Encyclia Imagosis consists of four human scale oxidizing chrysalis sculptures. They mark an evolutionary world, where objects are process and forms are dynamic patterns creating symmetries, hybrids, mutations. Through an embodied exploration of the possibilities of reorienting both personal perception and cultural convention, Encyclia Imagosis investigates various ways we make sense of the world and relate to ourselves and others through imagination, metaphor, and material. 

Rosemary Holliday Hall (b.

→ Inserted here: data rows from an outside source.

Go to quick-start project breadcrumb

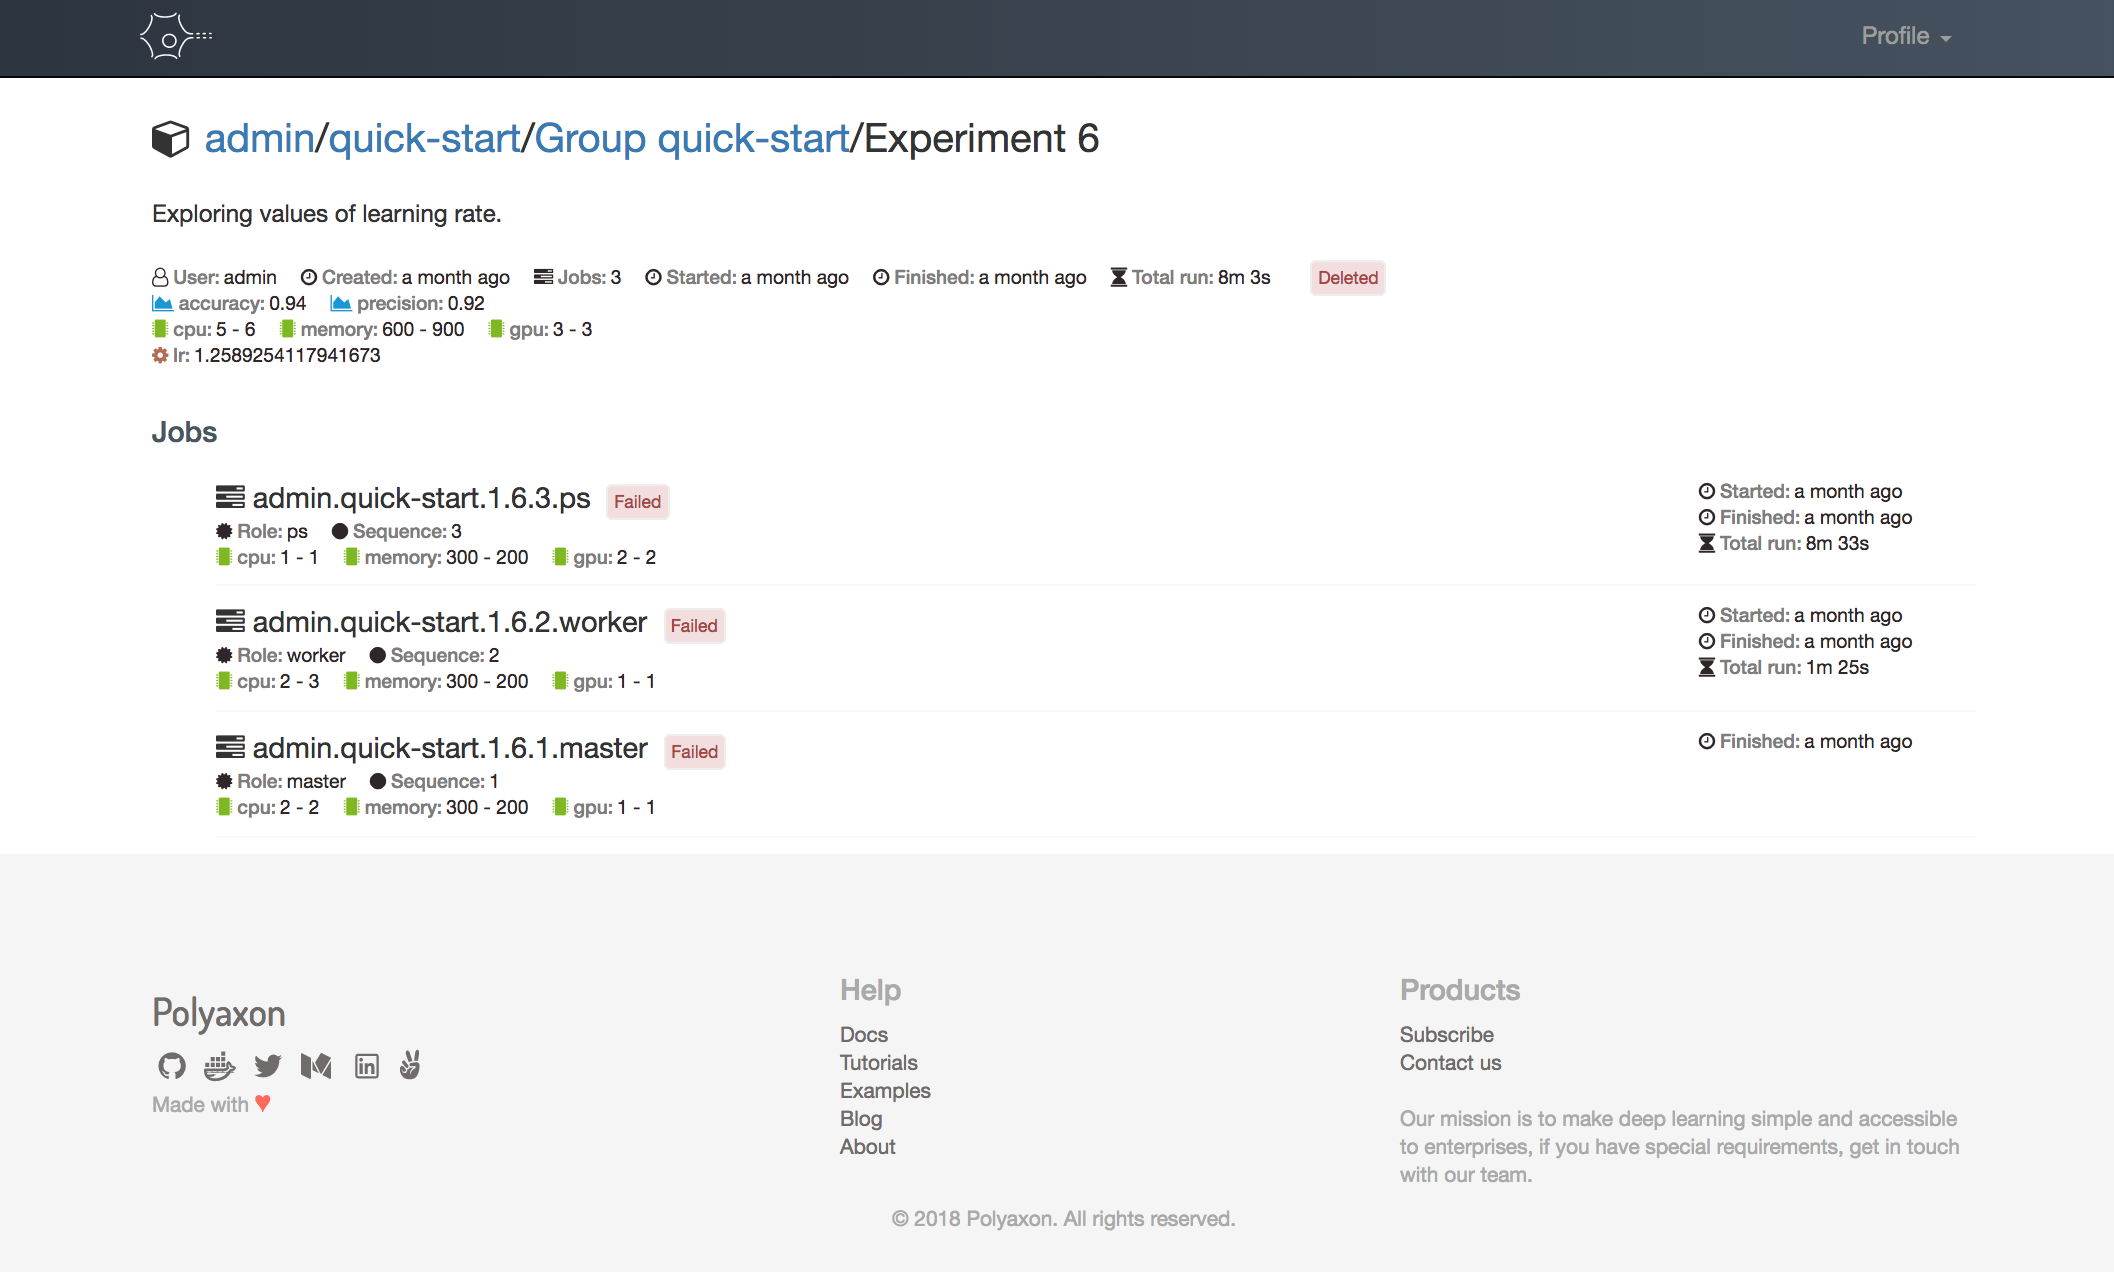(424, 138)
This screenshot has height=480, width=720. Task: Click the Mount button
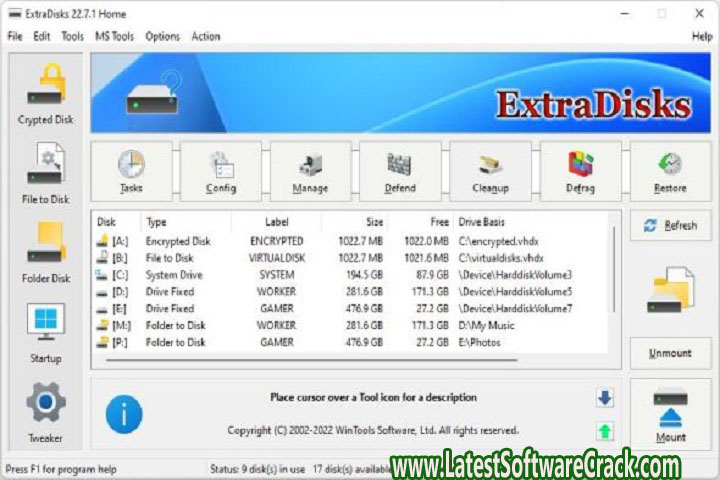tap(670, 412)
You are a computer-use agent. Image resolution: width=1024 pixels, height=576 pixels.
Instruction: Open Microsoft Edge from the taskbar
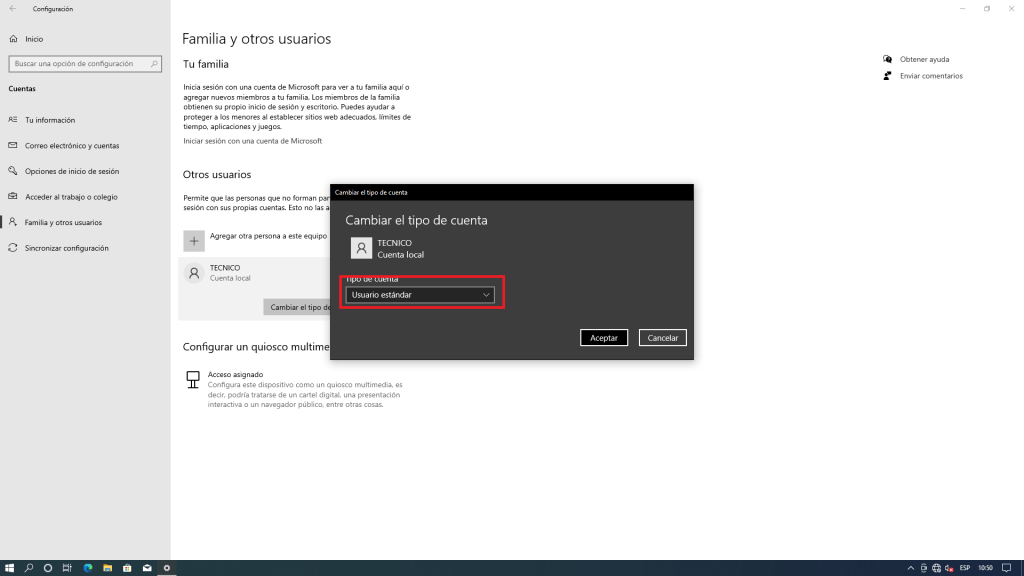click(x=88, y=568)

Los Angeles 1990) received her BFA at the University of California, Davis in 2013 and her MFA from the School of the Art Institute of Chicago in 2019. She lives and works between Los Angeles and Chicago. Her work has been shown in exhibitions in Chicago, Los Angeles, Saugatuck, Sacramento, and London.

Hall has received national and international grants, awards, and residencies which include (forthcoming) Global Forest Artist Residency (Germany), Ex.Change Artists and Scientist on Climate Change Grant (Chicago), Art Science and Culture Initiative Collaborative Research Grant (Chicago), Ox-Bow School of art Fellowship (Michigan), Vermont Studio Center Residency, Dumfries House Residency (Scotland), The Jan Shrem and Maria Manetti Museum of Art Royal Drawing School Fellowship (London).